Le texte qu'il vous est demandé d'adopter comprend dix-neuf articles répartis entre trois chapitres consacrés respectivement aux zones à forts besoins de développement rural, aux zones littorales et aux dispositions diverses et transitoires.

• Chapitre Ier : Prendre en compte les spécificités des zones à forts besoins de développement rural

Le volet « zones à forts besoins de développement rural », objet du chapitre Ier, comprend les articles 1 à 5.

L' article 1 er renforce la place du développement de la ruralité parmi les enjeux des politiques publiques.

À cette fin, il élargit d'abord aux zones à forts besoins de développement rural le périmètre, actuellement circonscrit aux zones de revitalisation rurale, au sein duquel l'État et les collectivités territoriales sont appelés, par l'article 61 de la loi du 4 février 1995 d'orientation pour l'aménagement et le développement du territoire, à mettre « en oeuvre des actions visant notamment à :

- développer les activités économiques,

- assurer un niveau de service de qualité et de proximité,

- améliorer la qualité de l'habitat et l'offre de logement, notamment locatif,

- lutter contre la déprise agricole et forestière et maintenir des paysages ouverts,

- assurer le désenclavement des territoires,

- développer la vie culturelle, familiale et associative,

- valoriser le patrimoine rural,

- et d'une façon plus générale assurer aux habitants de ces zones des conditions de vie équivalentes à celles ayant cours sur les autres parties du territoire. »

Corollaire de cette exigence, les zones à fort besoins de développement rural devront être prises en compte dans l'élaboration des documents stratégiques relatifs au déploiement équilibré dans les territoires de services aux populations de qualité (notamment les schémas de services collectifs prévus par la même loi de 1995 dans les domaines sanitaire, de l'information et de la communication, du sport, de la culture...) ; elles constitueront, comme les zones de revitalisation rurale, un territoire de référence pour l'organisation par l'État des services rendus aux usagers dans des conditions visant à assurer l'accès de tous aux services au public,

L'article 1 er prévoit également d'ajouter les objectifs ainsi assignés aux pouvoirs publics dans la liste de ceux que doivent légalement prendre en compte les documents d'urbanisme, dressée par l'article 101-2 du code de l'urbanisme. Ce faisant, serait enfin traduite dans le droit de l'urbanisme la volonté clairement exprimée par le législateur il y a plus d'un quart de siècle de mettre en oeuvre des dispositions adaptées aux besoins des zones rurales et de leurs habitants.

Enfin, l'article 1 er inscrit, aux côtés de considérations essentielles telles que le renouvellement urbain, la qualité urbaine ou la protection des sols, celle tout aussi fondamentale du développement rural parmi les éléments de l'équilibre imposé par l'article L. 101-2-1 du code de l'urbanisme dans la lutte contre l'artificialisation.

---------------

_Énoncé du problème 1:_
Reproduisez fidèlement les lignes des entrées, depuis la toute première jusqu'à celle qui contient « click(x=572, y=157) », cette dernière comprise.
Le texte et les entrées sont deux documents indépendants l'un de l'autre.

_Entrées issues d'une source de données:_
---------------

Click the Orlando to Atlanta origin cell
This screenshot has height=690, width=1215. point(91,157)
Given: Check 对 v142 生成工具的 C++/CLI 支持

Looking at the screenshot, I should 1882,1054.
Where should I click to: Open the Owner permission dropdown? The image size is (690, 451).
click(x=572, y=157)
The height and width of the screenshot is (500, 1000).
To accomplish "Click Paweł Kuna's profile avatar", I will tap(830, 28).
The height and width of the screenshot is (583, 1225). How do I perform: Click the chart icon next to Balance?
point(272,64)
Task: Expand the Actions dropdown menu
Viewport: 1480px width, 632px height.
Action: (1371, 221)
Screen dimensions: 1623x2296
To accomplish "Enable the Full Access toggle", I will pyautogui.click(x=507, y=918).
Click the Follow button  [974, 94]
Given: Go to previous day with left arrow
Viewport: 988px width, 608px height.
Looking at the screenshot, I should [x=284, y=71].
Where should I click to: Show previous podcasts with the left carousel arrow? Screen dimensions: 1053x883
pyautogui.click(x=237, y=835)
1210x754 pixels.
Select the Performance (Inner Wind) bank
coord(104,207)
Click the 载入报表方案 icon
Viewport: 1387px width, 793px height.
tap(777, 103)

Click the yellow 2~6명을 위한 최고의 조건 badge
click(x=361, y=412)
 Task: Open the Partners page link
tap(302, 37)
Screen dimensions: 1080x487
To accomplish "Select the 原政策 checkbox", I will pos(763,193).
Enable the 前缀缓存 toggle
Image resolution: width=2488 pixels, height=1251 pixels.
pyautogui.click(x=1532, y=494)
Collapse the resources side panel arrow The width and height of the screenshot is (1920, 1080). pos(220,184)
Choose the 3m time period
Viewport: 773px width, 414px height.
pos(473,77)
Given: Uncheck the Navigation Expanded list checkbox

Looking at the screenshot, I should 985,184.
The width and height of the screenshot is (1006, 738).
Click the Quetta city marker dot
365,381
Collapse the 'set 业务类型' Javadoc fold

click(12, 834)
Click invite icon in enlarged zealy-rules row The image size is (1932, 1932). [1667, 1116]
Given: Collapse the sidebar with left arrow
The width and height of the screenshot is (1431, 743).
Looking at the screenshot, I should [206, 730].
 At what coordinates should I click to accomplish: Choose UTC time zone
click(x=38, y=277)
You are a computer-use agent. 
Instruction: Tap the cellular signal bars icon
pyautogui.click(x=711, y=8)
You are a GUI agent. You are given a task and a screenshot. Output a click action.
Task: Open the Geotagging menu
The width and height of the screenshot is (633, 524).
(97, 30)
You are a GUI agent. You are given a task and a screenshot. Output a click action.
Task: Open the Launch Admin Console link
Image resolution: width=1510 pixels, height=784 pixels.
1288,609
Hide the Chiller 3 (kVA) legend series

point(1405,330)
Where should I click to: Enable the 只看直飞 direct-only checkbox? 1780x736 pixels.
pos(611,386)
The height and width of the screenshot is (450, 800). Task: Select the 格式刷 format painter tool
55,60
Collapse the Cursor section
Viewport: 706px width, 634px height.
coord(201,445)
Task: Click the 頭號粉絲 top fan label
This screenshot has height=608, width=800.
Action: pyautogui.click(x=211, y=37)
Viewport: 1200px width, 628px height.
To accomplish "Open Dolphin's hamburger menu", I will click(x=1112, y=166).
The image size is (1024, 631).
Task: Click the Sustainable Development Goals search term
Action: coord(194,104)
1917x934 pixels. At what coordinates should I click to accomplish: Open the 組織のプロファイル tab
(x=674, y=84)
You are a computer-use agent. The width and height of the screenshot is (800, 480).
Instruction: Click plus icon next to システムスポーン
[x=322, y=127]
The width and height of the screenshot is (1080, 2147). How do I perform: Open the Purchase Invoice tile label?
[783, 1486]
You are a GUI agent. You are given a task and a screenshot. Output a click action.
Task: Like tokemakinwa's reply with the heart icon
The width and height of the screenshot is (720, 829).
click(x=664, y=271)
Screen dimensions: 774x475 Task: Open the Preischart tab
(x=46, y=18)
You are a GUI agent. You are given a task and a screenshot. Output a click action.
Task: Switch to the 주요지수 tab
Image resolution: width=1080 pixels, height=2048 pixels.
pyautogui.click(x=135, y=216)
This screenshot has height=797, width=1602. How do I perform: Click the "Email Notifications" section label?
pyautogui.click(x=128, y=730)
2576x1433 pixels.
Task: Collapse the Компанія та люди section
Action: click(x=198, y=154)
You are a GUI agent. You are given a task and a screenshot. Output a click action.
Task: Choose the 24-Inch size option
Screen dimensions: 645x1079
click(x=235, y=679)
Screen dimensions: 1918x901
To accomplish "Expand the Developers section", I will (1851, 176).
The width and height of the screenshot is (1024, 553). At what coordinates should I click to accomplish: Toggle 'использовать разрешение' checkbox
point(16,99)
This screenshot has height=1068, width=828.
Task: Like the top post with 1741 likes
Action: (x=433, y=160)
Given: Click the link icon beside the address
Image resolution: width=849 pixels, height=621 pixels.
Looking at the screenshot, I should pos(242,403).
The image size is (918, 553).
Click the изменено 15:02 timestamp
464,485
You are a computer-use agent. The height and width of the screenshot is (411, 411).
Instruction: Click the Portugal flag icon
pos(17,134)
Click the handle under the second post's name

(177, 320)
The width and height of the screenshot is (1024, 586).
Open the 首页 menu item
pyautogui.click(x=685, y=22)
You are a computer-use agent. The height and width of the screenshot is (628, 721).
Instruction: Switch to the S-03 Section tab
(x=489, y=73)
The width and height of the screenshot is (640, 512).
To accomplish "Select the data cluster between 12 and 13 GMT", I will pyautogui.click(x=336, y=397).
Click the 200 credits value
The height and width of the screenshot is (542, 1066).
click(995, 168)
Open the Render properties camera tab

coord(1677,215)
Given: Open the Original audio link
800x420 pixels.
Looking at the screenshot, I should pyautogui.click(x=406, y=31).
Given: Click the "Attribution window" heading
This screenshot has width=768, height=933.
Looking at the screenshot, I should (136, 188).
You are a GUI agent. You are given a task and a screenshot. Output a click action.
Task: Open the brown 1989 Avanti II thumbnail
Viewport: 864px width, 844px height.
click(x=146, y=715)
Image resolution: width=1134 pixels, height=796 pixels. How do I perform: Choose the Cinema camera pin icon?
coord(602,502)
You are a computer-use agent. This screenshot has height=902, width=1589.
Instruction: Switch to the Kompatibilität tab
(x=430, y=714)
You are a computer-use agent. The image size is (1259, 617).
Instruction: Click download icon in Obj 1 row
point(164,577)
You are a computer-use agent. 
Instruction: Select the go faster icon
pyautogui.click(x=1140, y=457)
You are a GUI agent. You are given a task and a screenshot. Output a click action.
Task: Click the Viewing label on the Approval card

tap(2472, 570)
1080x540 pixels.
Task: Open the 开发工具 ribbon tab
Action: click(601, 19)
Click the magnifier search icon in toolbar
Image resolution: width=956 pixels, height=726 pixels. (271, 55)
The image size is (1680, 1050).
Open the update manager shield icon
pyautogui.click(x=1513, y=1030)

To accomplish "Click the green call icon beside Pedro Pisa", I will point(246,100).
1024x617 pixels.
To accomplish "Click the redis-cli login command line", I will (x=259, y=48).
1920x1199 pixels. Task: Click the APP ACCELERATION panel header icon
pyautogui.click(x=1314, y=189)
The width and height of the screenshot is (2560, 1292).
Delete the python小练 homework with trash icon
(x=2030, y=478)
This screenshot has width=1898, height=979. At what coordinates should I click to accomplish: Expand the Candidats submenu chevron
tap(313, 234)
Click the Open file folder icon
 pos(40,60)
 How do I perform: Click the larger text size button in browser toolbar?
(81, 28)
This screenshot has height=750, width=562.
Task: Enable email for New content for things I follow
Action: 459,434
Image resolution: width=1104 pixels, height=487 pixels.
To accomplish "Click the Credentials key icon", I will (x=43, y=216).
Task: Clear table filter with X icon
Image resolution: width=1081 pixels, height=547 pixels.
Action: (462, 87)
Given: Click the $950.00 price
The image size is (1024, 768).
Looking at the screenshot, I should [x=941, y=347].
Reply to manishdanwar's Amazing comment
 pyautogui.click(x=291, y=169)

---------------

_Énoncé du problème 2:_
Donnez mot pour mot le passage du texte allant de « L'article 1 er prévoit » jusqu'à « lutte contre l'artificialisation. » inclus.

_Résultat attendu 1:_
Click the Orlando to Atlanta origin cell
This screenshot has height=690, width=1215. point(91,157)
Given: Check 对 v142 生成工具的 C++/CLI 支持

Looking at the screenshot, I should 1882,1054.
Where should I click to: Open the Owner permission dropdown? The image size is (690, 451).
click(x=572, y=157)

_Résultat attendu 2:_
L'article 1 er prévoit également d'ajouter les objectifs ainsi assignés aux pouvoirs publics dans la liste de ceux que doivent légalement prendre en compte les documents d'urbanisme, dressée par l'article 101-2 du code de l'urbanisme. Ce faisant, serait enfin traduite dans le droit de l'urbanisme la volonté clairement exprimée par le législateur il y a plus d'un quart de siècle de mettre en oeuvre des dispositions adaptées aux besoins des zones rurales et de leurs habitants.

Enfin, l'article 1 er inscrit, aux côtés de considérations essentielles telles que le renouvellement urbain, la qualité urbaine ou la protection des sols, celle tout aussi fondamentale du développement rural parmi les éléments de l'équilibre imposé par l'article L. 101-2-1 du code de l'urbanisme dans la lutte contre l'artificialisation.